Former South Carolina Superintendent of Education Mick Zais was appointed by President Donald Trump as Deputy Secretary of Education.
The White House announcement reads:
Mitchell Zais of South Carolina to be Deputy Secretary of Education. Most recently, Mr. Zais served as South Carolina’s elected State Superintendent of Education. During his term in office, the department’s budget was reduced while on-time high school graduation rates increased every year to an all-time high. The number of public charter schools increased 78 percent, the number of public charter school students increased 155 percent, and the number of students taking online courses grew 130 percent. Prior to that, he served 10 years as president of Newberry College in South Carolina. The College was recognized for the first time by U.S. News as one of “America’s Best Colleges.” He served 31 years as an infantry soldier in the U.S. Army. He retired as a Brigadier General. Mr. Zais holds a B.S. in engineering from the U.S. Military Academy at West Point, an M.A. degree in military history, plus M.S. and Ph.D. degrees in organizational behavior and social psychology from the University of Washington. He served as South Carolina Commissioner of Higher Education and is a recipient of the Order of the Palmetto, the states’ highest civilian award.
Zais campaigned against Common Core when he was first elected. A year into his term he appeared to make some headway rejecting one-time federal education dollars including Race to the Top funds.
“We don’t have a shortage of dollars in South Carolina’s schools, we have a shortage of accountability, competition, and incentives,” Zais said to Ben Velderman in an interview.
“If South Carolina had accepted its slice of the Race to the Top pie, it would equal $2.22 per student per year, for four years,” Zais said. “The idea that $2.22 would make a big difference is just nonsense. That’s not even a rounding error.”
He said he wanted to fight against the “education industrial complex.”
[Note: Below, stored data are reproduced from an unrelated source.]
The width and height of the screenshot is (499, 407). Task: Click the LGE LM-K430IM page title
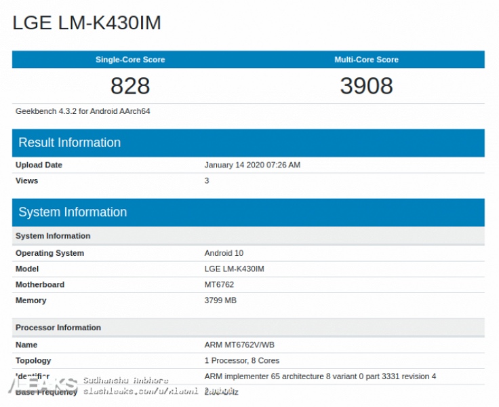(x=87, y=23)
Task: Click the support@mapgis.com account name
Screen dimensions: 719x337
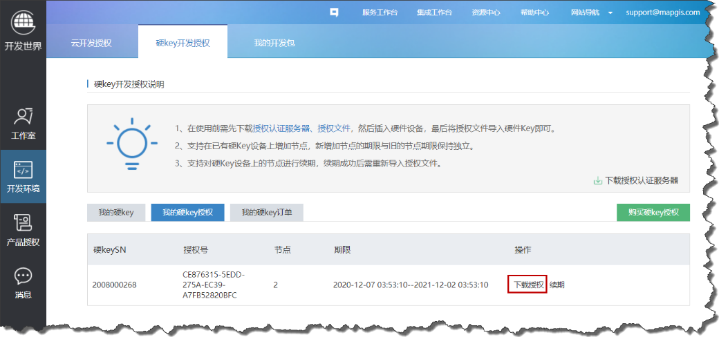Action: 662,12
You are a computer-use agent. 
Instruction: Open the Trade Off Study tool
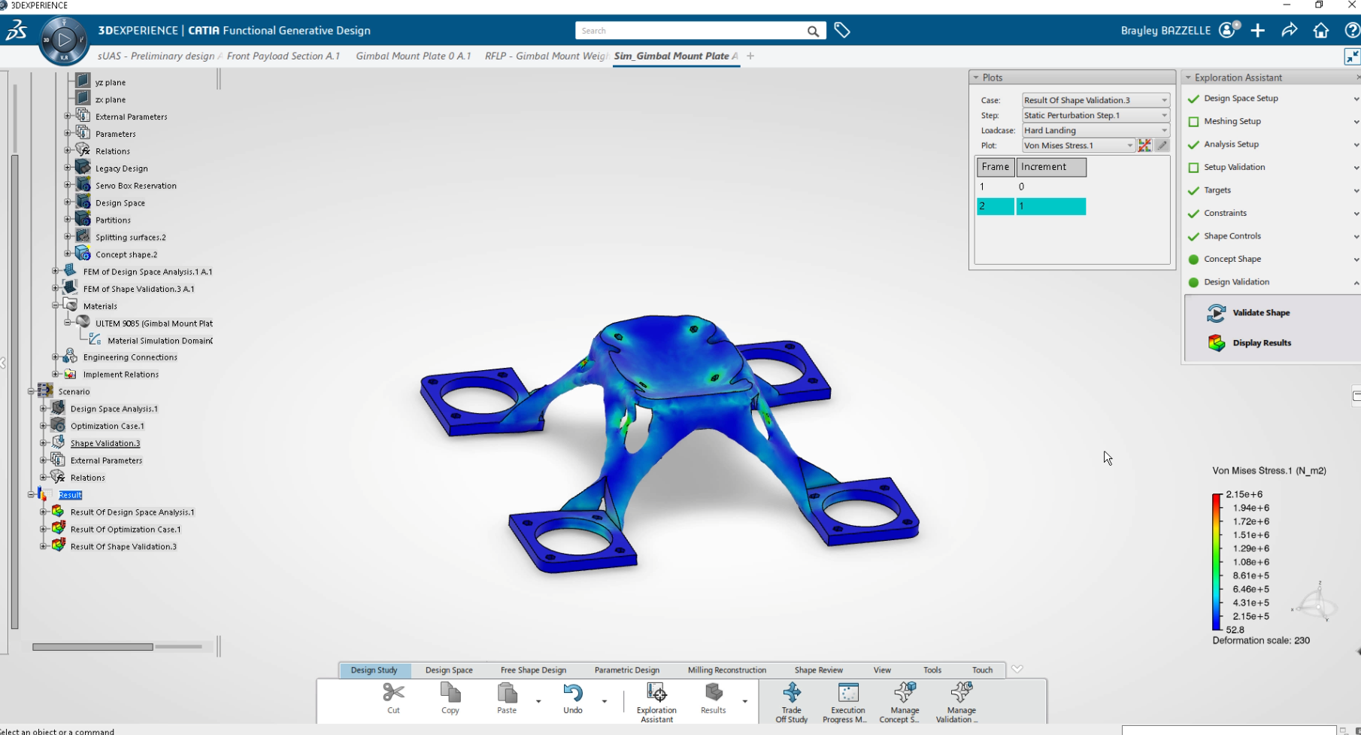[x=791, y=693]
That sounds good. Unfortunately, in 2014 the South Carolina Legislature passed a rebrand of Common Core instead of a repeal that was signed by then Governor Nikki Haley.
I’ve not seen one independent analysis of South Carolina’s standards showing they are significantly different than the Common Core State Standards.
He was also an advocate of education as workforce development and didn’t have a problem accepting a federal workforce development grant.
He did, however, reject the Next Generation Science Standards so I’ll give him that.
He may be better than some of President Trump’s other picks for the Department of Education, but we can’t call him an anti-Common Core warrior. His rhetoric doesn’t match his record.